- _EXCERTO FORNECIDO_
● ● ● ●

Planeamento familiar
Numa opção inusitada, as mulheres em Moçambique (jovens, em particular) estão a recorrer ao aborto como forma de planeamento familiar, descartando, deste modo, o uso de contraceptivos e outros métodos de prevenção mais recomendados.
Três em cinco jovens entrevistadas pelo Correio da manhã nas ruas da capital moçambicana, Maputo, afirmaram ter interrompido voluntariamente a gravidez pelo menos uma vez na vida.
Fânia Roldão (26 anos), estudante de contabilidade num dos estabelecimentos do ensino superior em Maputo, revelou à nossa Reportagem que há um ano abortou porque não era o “timming certo” para ter um filho, pois é mãe de um bebé pequeno (dois anos) fruto de uma relação anterior.
“Quando me separei do pai da Larissa (a bebé de dois anos), jurei que só voltaria a ter outra criança aos 30 anos e com o curso já concluído, para não ser dependente do meu futuro parceiro. Porém, o plano quase ia abaixo em Novembro de 2016, quando descobri que estava grávida do meu actual namorado, mas decidi abortar”, contou.
Carla Matavele (29 anos), casada e mãe de dois filhos, é outra das três em cinco jovens abordadas pelo Cm que também optou por interromper uma gravidez voluntariamente, admitindo que não usa pílulas porque lhe criam alergia.
“Implante nem pensar, isso faz engordar excessivamente. A pílula e o preservativo feminino também não uso porque me causam comichão”, alegou Matavele.

● ● ● ●

- _DADOS FORNECIDOS_
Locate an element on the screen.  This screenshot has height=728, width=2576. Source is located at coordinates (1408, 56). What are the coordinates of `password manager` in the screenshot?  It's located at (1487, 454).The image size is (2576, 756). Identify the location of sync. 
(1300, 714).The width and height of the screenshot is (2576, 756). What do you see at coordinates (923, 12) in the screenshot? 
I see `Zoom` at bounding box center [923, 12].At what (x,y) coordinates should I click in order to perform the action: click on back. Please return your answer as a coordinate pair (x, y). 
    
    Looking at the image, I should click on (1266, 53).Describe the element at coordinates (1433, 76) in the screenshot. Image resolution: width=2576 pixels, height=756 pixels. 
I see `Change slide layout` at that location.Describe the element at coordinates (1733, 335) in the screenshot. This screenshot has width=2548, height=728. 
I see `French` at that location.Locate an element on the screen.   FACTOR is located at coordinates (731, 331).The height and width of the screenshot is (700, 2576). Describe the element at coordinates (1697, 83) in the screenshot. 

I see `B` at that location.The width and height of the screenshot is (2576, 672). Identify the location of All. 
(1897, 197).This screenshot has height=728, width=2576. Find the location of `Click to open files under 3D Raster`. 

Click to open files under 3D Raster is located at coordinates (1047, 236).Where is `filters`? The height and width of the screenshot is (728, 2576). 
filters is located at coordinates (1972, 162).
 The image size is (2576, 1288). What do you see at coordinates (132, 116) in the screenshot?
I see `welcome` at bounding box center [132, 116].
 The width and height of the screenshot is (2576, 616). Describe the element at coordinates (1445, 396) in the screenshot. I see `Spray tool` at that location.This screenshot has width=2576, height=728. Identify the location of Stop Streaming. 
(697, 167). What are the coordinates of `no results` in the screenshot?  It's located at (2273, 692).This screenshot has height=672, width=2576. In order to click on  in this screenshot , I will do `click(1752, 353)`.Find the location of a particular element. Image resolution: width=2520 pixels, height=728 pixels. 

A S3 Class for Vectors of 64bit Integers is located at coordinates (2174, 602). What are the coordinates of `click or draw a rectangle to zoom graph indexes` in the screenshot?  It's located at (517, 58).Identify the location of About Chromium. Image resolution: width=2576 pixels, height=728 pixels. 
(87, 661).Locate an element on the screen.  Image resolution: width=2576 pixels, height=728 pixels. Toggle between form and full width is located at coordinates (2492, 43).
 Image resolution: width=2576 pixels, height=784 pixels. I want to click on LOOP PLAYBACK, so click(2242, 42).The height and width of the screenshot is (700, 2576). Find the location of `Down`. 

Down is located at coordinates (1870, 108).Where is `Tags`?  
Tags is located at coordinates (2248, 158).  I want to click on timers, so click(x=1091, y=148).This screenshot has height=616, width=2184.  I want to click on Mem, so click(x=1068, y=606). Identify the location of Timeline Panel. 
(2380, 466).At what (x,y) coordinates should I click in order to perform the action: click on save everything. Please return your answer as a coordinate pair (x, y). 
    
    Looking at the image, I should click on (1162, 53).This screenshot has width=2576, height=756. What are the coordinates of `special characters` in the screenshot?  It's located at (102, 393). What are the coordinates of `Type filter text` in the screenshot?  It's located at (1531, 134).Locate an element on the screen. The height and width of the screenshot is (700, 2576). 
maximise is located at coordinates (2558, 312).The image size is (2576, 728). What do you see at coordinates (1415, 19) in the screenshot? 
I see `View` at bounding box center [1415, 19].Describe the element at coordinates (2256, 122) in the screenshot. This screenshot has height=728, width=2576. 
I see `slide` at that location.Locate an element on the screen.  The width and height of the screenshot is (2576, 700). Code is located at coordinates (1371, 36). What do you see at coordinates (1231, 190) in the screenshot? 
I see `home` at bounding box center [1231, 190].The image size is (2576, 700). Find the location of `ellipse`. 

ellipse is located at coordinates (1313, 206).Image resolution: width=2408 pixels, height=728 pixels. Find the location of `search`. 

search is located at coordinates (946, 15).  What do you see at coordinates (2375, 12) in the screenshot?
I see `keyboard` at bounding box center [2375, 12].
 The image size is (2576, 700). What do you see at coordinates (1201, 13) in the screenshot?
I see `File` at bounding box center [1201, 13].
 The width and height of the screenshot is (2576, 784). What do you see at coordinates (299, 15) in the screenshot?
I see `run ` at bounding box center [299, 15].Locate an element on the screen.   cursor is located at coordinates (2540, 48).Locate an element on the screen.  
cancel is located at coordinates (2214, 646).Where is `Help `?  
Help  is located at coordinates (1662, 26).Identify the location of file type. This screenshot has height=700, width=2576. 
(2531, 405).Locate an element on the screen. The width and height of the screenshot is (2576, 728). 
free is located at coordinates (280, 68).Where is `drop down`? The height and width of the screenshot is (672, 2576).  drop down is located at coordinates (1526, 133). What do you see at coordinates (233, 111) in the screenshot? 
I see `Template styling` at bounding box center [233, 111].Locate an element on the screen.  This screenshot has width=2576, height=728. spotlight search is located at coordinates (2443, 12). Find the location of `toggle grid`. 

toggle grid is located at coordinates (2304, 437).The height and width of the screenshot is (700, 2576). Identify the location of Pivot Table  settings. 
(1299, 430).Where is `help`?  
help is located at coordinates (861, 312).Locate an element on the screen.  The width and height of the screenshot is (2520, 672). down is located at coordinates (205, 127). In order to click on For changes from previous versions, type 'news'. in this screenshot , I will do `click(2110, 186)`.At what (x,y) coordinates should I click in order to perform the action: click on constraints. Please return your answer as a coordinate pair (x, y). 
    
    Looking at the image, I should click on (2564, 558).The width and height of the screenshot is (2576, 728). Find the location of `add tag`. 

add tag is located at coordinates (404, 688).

● ● ● ●

- _TAREFAS A REALIZAR_
A. Consegue reproduzir, sem qualquer alteração, tudo o que vai de "Três em cinco jovens entrevistadas" até "uma relação anterior." no texto sobre planeamento familiar?
B. Como prosseguiria o texto sobre planeamento familiar em Moçambique? Continue-o a partir da última frase apresentada.

- _CONJUNTO DE RESPOSTAS_
A.
Três em cinco jovens entrevistadas pelo Correio da manhã nas ruas da capital moçambicana, Maputo, afirmaram ter interrompido voluntariamente a gravidez pelo menos uma vez na vida.
Fânia Roldão (26 anos), estudante de contabilidade num dos estabelecimentos do ensino superior em Maputo, revelou à nossa Reportagem que há um ano abortou porque não era o “timming certo” para ter um filho, pois é mãe de um bebé pequeno (dois anos) fruto de uma relação anterior.

B.
Porém, nem sempre essa opção pouco recomendada de planeamento familiar revela-se uma aposta relativamente acertada. É o caso de Ívia Magalhães, que há três anos recorreu a um aborto que a tornou estéril.
O que diz a lei?
A prática do aborto em Moçambique era ilegal até Julho de 2015, quando entrou em vigor o novo Código Penal no país que legalizou o acto.
De lá a esta parte, várias têm sido as interpretações da lei, com a ala mais conservadora da sociedade civil a chamar atenção sobre a necessidade da intensificação, cada vez mais, da educação sexual para que o aborto não seja considerado um método de planeamento familiar como tem acontecido.
Do lado oposto, a “ala moderna” defende que a interrupção voluntária da gravidez deve ser considerada uma forma de planeamento familiar, mas não de forma absoluta. Mostrando evidências de que penalizando o aborto as mulheres vão realizá-lo clandestinamente e, muitas vezes, em condições não adequadas, colocando em risco as suas vidas.
Em Moçambique, estima-se que pelo menos 408 mulheres morrem em 100 mil nascimentos vivos, isto é, durante o processo de gestação, sendo que o aborto inseguro constitui uma das causas dessas mortes.
As mais penalizadas são mulheres que não têm recursos financeiros para realizar o aborto numa clínica ou as que não têm conhecimentos sólidos sobre os métodos contraceptivos.
Estudos das Nações Unidas indicam que Moçambique é um dos países onde a distribuição é pouco justa, pois apenas 5,1% das mulheres com menos recursos conseguem ter acesso a contraceptivos modernos, e ainda continua a existir uma diferença significativa entre a utilização nas zonas urbanas (21,1%) e zonas rurais (7,2%).
O fraco acesso a contraceptivos é também mais reduzido em mulheres adolescentes relativamente ao universo feminino.
Entretanto, e com as políticas de acesso e de educação de saúde sexual a falhar, com a nova lei, que permite a interrupção voluntária da gravidez até 12 semanas de gestação, espera-se que o número de mulheres que perdem a vida devido ao aborto inseguro venha a reduzir.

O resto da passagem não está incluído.